Iannone: Seharusnya saya tidak meninggalkan Ducati | MotoGP
Jika Andrea Iannone dapat memutar balik waktu dalam karir balapnya, satu hal yang akan dia ubah adalah meninggalkan Ducati pada akhir 2016.
Setelah memenangkan balapan untuk Speed Suter di Moto2, pembalap Italia itu menghabiskan empat musim di MotoGP bersama Ducati, awalnya dengan Pramac dan kemudian dengan Andrea Dovizioso di tim pabrikan.
Iannone yang memberi Gigi Dall’Igna kemenangan MotoGP pertamanya – dan kemenangan Ducati pertama sejak Casey Stoner – di Austria 2016, mengalahkan rekan setimnya yang berpengalaman, Dovizioso.
Pada saat itu, dengan ditandatanganinya Jorge Lorenzo untuk musim depan, terlihat jelas bahwa tim Italia itu berduel untuk memperebutkan kursi Desmosedici yang tersisa di pabrik 2017. buku dengan bentrok dengan Dovizioso di Argentina dan Lorenzo di Barcelona.
Namun Iannone mengambil keputusan sendiri dengan beralih ke Suzuki, lalu ke Aprilia. Dia belum pernah memenangkan balapan sejak 2016, sementara Dovizioso memiliki 13 kemenangan Ducati dan menjadi runner-up di belakang Marc Marquez dalam tiga musim terakhir.
Ketika ditanya tentang penyesalannya dalam obrolan langsung Instagram dengan mantan bintang MotoGP Max Biaggi, Iannone berkata: “Kalau dipikir-pikir, Anda selalu akan mengubah sesuatu dari masa lalu Anda. Dalam kasus saya, saya seharusnya tidak meninggalkan Ducati.”
Dia menambahkan: “Musim 2015 dan 2016 sangat bagus untuk saya. Secara khusus (Ducati) sangat impresif dalam akselerasi dan pengereman, tetapi menderita saat masuk tikungan. Saya beralih ke Suzuki dan menemukan kebalikannya.”
Setelah musim debut yang buruk di GSX-RR, Iannone meraih empat podium pada 2018 sebelum menghadapi tantangan baru bersama Aprilia, masih menunggu podium pertamanya di era empat tak.
“Saya merasa baik dengan tim dan saya yakin bisa melakukan pekerjaan dengan sangat baik,” kata Iannone, yang mengukir sejarah untuk pabrikan dengan memimpin sebentar Grand Prix Australia tahun lalu.
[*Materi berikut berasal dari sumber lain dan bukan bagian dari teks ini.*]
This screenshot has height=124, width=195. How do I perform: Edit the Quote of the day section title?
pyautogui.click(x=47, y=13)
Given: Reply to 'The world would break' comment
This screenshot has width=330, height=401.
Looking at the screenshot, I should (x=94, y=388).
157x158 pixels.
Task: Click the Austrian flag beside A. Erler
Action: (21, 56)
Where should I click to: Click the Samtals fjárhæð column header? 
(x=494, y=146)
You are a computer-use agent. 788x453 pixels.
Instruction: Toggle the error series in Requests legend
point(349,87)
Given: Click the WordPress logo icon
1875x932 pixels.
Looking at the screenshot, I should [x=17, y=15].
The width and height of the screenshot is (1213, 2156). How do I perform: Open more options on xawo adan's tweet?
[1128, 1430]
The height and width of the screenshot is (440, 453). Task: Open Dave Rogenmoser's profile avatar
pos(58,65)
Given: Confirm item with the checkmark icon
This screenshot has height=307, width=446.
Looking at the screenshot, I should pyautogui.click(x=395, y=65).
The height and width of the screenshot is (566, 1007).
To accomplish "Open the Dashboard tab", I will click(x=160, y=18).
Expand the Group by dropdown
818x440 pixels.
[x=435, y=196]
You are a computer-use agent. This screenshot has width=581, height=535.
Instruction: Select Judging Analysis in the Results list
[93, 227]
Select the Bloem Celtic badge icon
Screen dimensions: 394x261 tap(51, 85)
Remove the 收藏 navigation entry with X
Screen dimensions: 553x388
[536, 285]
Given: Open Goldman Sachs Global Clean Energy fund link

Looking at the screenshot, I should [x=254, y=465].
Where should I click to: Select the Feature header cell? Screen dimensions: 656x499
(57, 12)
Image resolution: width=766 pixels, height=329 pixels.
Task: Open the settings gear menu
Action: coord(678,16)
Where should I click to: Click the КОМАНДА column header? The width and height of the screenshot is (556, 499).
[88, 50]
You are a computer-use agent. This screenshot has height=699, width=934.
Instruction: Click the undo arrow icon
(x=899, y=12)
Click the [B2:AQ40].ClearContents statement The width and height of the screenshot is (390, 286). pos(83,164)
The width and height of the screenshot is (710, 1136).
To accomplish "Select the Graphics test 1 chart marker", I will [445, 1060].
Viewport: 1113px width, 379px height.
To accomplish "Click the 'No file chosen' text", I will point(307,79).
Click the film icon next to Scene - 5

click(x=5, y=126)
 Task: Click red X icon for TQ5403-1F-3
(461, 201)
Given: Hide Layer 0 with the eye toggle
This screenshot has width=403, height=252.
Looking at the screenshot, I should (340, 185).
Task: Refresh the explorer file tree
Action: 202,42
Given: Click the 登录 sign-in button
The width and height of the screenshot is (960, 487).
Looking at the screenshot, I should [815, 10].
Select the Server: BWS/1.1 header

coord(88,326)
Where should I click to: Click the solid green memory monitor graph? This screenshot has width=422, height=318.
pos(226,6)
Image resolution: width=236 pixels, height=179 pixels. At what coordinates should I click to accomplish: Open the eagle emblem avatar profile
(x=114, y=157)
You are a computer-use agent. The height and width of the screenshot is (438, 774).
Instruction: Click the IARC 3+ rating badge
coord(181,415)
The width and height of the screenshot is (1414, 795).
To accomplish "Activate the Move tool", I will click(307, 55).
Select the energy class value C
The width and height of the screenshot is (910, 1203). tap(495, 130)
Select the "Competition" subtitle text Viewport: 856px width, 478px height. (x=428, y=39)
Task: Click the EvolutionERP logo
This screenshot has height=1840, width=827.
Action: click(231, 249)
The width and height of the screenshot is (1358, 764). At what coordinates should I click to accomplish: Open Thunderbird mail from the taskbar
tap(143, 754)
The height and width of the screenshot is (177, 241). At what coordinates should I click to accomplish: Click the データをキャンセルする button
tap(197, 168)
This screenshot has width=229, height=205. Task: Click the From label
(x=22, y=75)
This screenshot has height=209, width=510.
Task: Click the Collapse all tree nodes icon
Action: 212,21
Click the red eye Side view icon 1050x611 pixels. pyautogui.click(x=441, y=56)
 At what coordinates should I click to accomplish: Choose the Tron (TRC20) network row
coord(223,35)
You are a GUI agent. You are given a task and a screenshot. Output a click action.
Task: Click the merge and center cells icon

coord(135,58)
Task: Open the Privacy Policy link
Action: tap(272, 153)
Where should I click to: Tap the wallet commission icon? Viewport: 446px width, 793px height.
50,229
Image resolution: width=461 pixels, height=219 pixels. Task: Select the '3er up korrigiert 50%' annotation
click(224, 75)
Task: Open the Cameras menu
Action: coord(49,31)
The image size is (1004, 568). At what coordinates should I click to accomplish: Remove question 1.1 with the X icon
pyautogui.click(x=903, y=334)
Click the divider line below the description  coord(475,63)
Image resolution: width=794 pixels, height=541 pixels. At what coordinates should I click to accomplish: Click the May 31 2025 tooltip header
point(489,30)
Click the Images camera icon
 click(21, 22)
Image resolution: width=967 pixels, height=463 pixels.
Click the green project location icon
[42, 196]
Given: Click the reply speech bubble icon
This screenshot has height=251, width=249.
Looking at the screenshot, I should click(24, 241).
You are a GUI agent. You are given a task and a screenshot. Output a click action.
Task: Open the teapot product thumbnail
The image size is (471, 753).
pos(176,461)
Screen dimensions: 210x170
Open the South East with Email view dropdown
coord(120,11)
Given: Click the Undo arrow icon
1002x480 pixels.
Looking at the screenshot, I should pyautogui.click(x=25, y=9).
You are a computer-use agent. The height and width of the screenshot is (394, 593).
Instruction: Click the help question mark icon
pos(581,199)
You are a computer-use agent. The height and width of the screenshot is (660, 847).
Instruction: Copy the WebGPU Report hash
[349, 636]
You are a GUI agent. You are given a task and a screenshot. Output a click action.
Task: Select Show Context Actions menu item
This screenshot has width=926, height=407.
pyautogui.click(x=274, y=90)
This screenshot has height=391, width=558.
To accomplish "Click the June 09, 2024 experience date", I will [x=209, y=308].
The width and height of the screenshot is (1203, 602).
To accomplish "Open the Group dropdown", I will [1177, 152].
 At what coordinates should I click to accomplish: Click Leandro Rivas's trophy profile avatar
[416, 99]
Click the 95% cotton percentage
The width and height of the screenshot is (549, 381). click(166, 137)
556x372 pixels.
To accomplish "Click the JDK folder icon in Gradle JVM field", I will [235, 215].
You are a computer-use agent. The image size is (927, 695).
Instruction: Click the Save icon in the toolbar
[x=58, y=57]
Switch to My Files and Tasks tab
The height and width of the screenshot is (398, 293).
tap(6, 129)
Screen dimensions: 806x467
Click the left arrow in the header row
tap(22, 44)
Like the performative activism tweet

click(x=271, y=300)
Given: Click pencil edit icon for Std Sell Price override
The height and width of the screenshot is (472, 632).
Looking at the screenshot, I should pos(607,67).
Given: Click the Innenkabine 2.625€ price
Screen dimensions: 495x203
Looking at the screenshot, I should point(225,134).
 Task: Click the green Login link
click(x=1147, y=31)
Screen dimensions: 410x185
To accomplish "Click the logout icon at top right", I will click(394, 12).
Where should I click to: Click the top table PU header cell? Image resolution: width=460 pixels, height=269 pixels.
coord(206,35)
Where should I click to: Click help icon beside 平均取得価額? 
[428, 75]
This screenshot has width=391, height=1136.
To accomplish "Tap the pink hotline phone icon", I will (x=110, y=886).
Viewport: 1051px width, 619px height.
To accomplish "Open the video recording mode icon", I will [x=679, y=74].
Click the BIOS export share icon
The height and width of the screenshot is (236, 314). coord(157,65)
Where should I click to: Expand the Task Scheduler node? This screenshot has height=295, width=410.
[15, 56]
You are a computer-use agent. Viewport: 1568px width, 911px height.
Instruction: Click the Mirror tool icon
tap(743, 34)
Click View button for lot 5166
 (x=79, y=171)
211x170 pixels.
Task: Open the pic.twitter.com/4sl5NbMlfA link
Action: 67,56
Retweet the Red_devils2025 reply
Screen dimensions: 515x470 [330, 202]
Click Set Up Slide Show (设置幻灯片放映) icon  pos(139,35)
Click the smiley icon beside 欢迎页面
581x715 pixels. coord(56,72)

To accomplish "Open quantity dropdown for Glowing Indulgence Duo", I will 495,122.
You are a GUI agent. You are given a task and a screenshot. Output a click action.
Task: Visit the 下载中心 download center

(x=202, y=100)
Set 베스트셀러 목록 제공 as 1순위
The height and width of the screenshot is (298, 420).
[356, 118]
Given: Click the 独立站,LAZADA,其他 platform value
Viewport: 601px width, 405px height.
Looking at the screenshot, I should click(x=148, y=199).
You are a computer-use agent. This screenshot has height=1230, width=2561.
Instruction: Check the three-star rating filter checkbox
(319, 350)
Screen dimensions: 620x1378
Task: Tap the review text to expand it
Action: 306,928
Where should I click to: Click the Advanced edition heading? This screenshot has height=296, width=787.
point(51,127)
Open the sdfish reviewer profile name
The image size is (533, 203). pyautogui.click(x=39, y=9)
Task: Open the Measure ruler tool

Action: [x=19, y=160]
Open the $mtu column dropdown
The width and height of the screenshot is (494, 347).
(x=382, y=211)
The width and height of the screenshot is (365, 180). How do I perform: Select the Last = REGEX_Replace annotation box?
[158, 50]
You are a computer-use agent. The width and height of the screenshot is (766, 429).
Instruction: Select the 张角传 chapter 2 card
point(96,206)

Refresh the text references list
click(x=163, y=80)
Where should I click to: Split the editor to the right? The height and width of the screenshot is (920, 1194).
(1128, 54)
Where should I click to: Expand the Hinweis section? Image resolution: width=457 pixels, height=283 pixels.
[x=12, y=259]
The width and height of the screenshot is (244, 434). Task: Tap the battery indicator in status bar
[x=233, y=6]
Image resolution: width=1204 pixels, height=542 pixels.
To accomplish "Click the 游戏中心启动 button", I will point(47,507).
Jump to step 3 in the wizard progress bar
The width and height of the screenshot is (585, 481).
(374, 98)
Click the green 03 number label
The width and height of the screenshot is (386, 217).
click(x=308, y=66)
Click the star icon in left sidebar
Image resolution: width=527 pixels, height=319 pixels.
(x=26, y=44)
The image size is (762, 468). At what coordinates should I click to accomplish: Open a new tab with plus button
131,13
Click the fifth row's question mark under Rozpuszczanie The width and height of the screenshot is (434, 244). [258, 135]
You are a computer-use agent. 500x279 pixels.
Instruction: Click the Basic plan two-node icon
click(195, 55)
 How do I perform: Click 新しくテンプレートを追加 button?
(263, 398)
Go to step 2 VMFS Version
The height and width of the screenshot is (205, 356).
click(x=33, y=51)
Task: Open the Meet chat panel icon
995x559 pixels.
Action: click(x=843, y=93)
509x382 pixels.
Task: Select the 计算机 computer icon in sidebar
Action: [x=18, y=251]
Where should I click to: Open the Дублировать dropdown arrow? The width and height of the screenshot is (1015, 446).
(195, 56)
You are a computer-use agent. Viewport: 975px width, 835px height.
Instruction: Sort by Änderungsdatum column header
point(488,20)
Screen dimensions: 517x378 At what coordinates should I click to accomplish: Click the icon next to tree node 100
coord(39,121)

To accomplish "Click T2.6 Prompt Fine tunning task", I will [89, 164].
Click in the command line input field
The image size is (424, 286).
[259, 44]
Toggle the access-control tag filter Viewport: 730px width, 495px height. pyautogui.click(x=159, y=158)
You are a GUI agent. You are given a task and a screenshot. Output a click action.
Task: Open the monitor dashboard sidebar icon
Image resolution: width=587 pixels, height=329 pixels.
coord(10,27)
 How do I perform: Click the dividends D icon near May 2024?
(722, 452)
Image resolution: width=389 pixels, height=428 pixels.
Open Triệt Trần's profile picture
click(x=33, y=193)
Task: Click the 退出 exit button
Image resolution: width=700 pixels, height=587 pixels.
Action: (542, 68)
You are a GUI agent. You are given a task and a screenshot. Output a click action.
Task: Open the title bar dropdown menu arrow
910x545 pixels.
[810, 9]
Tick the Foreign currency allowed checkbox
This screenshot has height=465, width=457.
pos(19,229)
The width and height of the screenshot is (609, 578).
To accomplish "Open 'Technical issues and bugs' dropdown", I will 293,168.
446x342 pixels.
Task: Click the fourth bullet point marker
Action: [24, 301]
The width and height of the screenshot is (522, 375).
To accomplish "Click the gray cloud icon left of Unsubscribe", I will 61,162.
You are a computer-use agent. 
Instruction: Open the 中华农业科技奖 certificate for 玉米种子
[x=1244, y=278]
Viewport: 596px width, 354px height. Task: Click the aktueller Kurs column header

“Seluruh perusahaan telah berkembang pesat dan (penundaan) akan memberikan waktu untuk meningkatkan GP2020 lebih jauh lagi.”
Pembalap berusia 30 tahun itu, yang masih menunggu vonis setelah sidang FIM karena gagal dalam tes doping di Sepang tahun lalu, juga mengakui kepada Biaggi bahwa ia adalah penggemar musuh bebuyutan Kaisar Romawi Rossi.
“Saudaraku Angelo adalah seorang ‘Biaggista’ tapi dia bukan! Ketika saya mulai balapan, saya berusia tujuh tahun dan Rossi memenangkan gelar pertamanya di 125, dia adalah idola saya.”